En Iran, le président de la République et le Parlement sont élus au suffrage universel. Est-ce pour autant une démocratie ? Bien sûr que non. La réalité du pouvoir est ailleurs : le guide la révolution, le conseil des Gardiens, le chef du système judiciaire, le conseil de discernement exercent dans les faits le contrôle de l’exécutif, du législatif et du judicaire, et ce sans aucune caution démocratique.

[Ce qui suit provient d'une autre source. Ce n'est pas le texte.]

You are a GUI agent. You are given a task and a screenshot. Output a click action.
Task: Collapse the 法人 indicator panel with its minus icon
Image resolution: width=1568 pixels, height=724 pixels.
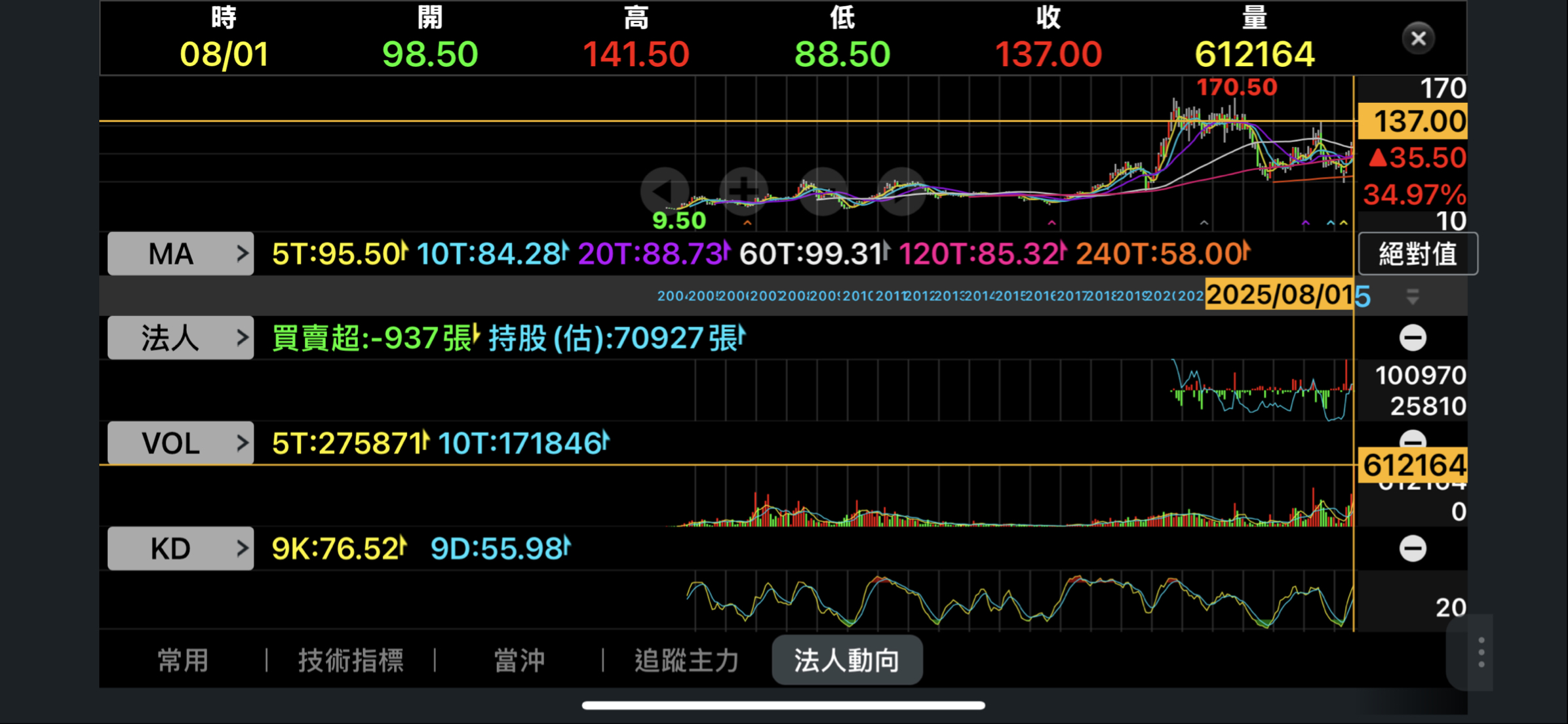point(1413,338)
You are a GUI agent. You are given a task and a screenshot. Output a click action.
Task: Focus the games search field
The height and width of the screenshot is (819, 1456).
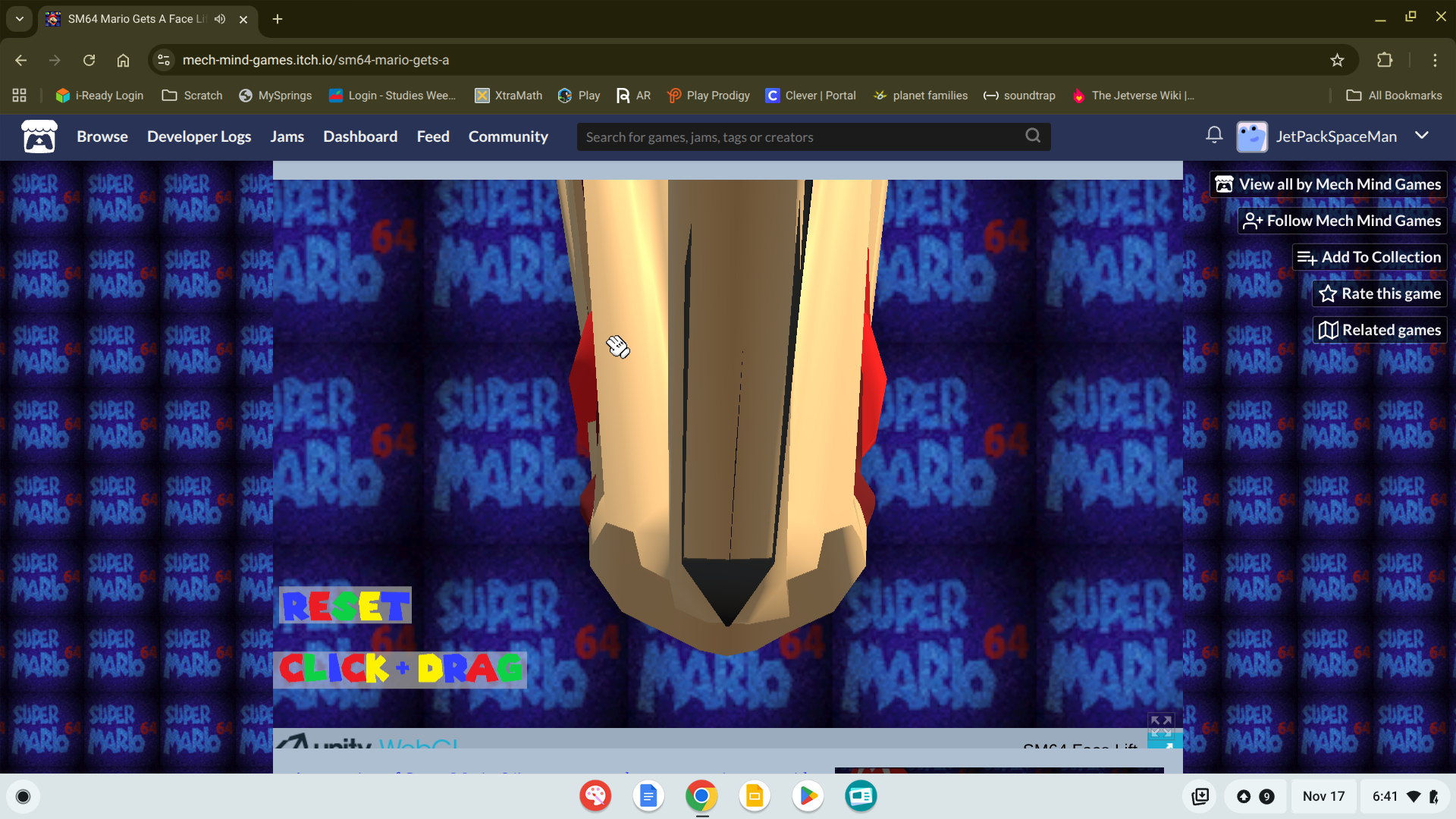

En France, le président de la République et le Parlement sont élus au suffrage universel. Est-ce pour autant une démocratie ? C’est de moins en moins le cas, et en cela elle ne fait que suivre le mouvement général des membres de l’Union européenne. En effet, pour la France comme pour ses voisins, de multiples lieux de pouvoir se sont érigés en dehors des instances démocratiques, ou tout du moins avec une caution démocratique douteuse. La Commission européenne, cette institution supranationale non élue dont la majorité des Français ignore probablement le nom d’un seul de ses commissaires (y compris le commissaire français), a le pouvoir d’imposer ses vues aux gouvernements au nom de son rôle de « gardienne des traités », traités dont on a même plus la décence de soumettre l’approbation au vote des électeurs. La Conseil européen, rassemblement des chefs d’Etats et de gouvernement, débat à huit clos sans donc que les citoyens puissent savoir si les représentants qu’ils ont élus défendent bien les positions pour lesquelles ils ont donné leur vote[1]. Toute démocratie exige pourtant que les élus répondent de leurs choix et de leurs actes devant leurs électeurs. Passons encore sur les lobbys qui, de Strasbourg à Bruxelles, rédigent eux-mêmes les textes qu’ils veulent voir adopter et gangrènent ainsi en toute opacité les institutions européennes pour le plus grand bien des intérêts … particuliers[2]. Le summum est atteint avec la Banque centrale européenne : son indépendance de tout pouvoir politique (et donc démocratique) est clairement inscrite dans le marbre de ses statuts et elle ne se prive jamais de le rappeler. Peut-on qualifier de démocratique un système dans lequel un élément aussi fondamental de la souveraineté que la monnaie échappe à tout contrôle de représentants élus ?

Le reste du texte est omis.